◆ **Assigned task**
Your output should be the entries below, from the first line up to and including the line with "CD (359, 1681)", reproduced exactly and with no other lines.
[Start of Attachment]
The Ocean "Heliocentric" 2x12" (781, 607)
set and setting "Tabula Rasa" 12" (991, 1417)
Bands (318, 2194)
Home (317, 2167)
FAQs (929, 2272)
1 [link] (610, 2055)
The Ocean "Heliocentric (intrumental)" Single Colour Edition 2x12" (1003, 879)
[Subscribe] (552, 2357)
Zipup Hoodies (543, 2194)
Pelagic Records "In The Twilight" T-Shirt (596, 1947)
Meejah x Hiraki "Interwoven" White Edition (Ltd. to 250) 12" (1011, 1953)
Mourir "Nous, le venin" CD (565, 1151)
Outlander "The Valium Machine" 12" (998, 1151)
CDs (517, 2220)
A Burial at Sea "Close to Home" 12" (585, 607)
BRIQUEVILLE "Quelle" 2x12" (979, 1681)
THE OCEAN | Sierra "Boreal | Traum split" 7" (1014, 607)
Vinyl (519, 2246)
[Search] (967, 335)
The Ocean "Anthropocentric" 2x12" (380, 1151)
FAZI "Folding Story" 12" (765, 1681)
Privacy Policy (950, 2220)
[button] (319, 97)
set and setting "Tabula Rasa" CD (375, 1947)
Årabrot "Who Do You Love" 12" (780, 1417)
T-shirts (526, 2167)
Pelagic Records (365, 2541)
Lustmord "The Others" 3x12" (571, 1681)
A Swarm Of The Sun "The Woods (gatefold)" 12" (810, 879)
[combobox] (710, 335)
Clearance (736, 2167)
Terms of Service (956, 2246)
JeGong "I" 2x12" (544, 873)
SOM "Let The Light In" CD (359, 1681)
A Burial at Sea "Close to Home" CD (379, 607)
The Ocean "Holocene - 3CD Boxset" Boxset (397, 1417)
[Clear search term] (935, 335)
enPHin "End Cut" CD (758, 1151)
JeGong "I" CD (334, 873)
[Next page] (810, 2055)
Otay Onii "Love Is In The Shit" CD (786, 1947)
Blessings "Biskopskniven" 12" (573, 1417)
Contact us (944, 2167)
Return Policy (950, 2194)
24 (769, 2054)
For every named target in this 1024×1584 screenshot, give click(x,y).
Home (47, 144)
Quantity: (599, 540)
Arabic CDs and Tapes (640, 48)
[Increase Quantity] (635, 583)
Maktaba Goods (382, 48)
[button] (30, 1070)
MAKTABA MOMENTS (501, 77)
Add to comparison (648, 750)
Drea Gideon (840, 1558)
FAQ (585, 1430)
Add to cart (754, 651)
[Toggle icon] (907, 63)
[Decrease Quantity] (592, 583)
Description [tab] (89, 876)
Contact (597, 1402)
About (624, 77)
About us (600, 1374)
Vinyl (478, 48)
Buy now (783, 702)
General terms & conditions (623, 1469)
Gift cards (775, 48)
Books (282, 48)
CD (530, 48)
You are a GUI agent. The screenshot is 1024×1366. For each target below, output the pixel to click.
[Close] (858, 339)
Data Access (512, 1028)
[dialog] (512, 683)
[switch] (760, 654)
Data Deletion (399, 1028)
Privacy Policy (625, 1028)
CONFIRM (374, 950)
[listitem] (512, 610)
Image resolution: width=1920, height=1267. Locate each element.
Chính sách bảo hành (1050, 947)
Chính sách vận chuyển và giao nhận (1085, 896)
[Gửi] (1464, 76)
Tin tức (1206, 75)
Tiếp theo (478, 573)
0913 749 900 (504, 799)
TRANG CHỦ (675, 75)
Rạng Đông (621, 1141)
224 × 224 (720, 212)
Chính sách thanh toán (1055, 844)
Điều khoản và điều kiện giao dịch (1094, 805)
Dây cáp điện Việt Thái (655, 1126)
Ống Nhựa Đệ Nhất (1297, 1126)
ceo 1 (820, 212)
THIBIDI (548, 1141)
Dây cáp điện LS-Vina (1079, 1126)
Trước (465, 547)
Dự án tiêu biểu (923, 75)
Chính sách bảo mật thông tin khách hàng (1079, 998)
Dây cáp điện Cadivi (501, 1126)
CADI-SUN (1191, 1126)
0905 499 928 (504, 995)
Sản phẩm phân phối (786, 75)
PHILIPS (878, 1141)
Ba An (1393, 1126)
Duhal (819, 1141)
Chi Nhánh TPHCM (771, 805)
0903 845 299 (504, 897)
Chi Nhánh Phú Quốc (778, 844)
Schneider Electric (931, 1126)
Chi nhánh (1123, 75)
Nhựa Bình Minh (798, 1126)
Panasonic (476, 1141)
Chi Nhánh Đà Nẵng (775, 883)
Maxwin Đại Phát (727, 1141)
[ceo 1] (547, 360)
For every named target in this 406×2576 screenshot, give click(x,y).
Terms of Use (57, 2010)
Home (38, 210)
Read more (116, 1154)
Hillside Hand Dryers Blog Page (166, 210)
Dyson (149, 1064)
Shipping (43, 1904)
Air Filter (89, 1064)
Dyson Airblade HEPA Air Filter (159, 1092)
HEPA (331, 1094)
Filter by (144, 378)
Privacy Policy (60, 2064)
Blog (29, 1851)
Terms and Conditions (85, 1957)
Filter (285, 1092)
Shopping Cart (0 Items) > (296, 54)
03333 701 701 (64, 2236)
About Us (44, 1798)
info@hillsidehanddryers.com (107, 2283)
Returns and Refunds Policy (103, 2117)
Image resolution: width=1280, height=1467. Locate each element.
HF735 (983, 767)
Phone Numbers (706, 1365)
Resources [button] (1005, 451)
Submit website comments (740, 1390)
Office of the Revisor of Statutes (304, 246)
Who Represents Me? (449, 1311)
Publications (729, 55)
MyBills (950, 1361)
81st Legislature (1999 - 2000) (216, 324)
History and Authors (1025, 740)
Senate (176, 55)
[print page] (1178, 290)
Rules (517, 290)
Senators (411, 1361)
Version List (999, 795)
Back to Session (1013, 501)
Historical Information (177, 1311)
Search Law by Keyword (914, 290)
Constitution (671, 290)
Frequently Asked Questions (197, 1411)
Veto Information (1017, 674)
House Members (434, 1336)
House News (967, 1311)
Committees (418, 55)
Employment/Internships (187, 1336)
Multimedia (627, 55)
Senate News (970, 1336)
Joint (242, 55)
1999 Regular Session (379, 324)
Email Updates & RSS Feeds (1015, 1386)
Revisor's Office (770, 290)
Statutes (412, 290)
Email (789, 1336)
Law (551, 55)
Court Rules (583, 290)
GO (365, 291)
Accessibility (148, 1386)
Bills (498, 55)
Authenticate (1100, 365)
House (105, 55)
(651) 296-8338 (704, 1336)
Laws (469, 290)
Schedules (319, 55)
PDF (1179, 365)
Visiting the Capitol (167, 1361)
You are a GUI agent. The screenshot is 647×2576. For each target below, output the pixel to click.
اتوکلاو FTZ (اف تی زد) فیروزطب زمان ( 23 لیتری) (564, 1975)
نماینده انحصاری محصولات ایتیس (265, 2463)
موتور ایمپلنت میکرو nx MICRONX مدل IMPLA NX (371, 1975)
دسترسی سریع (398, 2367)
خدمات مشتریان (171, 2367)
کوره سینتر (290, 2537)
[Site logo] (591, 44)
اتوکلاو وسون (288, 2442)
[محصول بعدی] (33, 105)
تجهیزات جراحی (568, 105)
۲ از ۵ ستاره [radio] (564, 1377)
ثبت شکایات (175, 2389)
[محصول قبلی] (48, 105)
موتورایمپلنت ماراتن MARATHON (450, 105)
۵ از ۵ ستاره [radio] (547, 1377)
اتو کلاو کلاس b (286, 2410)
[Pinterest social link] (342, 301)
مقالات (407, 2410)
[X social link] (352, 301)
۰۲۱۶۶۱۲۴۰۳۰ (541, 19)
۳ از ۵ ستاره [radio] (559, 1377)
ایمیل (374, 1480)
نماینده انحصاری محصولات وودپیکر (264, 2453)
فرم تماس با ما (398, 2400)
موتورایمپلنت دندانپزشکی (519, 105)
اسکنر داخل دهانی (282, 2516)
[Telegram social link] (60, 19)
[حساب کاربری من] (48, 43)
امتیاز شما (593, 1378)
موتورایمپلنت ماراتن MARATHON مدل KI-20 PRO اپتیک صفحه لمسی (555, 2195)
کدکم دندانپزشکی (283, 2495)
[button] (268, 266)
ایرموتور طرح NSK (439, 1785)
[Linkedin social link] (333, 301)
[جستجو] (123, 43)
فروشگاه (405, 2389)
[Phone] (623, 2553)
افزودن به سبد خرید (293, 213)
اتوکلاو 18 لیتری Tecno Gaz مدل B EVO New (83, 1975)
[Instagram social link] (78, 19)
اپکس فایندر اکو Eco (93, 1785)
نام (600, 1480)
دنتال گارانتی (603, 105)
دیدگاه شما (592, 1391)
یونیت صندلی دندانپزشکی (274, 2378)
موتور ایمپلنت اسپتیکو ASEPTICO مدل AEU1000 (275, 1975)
[End of Attachment]
◆ **Problem solution**
The Ocean "Heliocentric" 2x12" (781, 607)
set and setting "Tabula Rasa" 12" (991, 1417)
Bands (318, 2194)
Home (317, 2167)
FAQs (929, 2272)
1 [link] (610, 2055)
The Ocean "Heliocentric (intrumental)" Single Colour Edition 2x12" (1003, 879)
[Subscribe] (552, 2357)
Zipup Hoodies (543, 2194)
Pelagic Records "In The Twilight" T-Shirt (596, 1947)
Meejah x Hiraki "Interwoven" White Edition (Ltd. to 250) 12" (1011, 1953)
Mourir "Nous, le venin" CD (565, 1151)
Outlander "The Valium Machine" 12" (998, 1151)
CDs (517, 2220)
A Burial at Sea "Close to Home" 12" (585, 607)
BRIQUEVILLE "Quelle" 2x12" (979, 1681)
THE OCEAN | Sierra "Boreal | Traum split" 7" (1014, 607)
Vinyl (519, 2246)
[Search] (967, 335)
The Ocean "Anthropocentric" 2x12" (380, 1151)
FAZI "Folding Story" 12" (765, 1681)
Privacy Policy (950, 2220)
[button] (319, 97)
set and setting "Tabula Rasa" CD (375, 1947)
Årabrot "Who Do You Love" 12" (780, 1417)
T-shirts (526, 2167)
Pelagic Records (365, 2541)
Lustmord "The Others" 3x12" (571, 1681)
A Swarm Of The Sun "The Woods (gatefold)" 12" (810, 879)
[combobox] (710, 335)
Clearance (736, 2167)
Terms of Service (956, 2246)
JeGong "I" 2x12" (544, 873)
SOM "Let The Light In" CD (359, 1681)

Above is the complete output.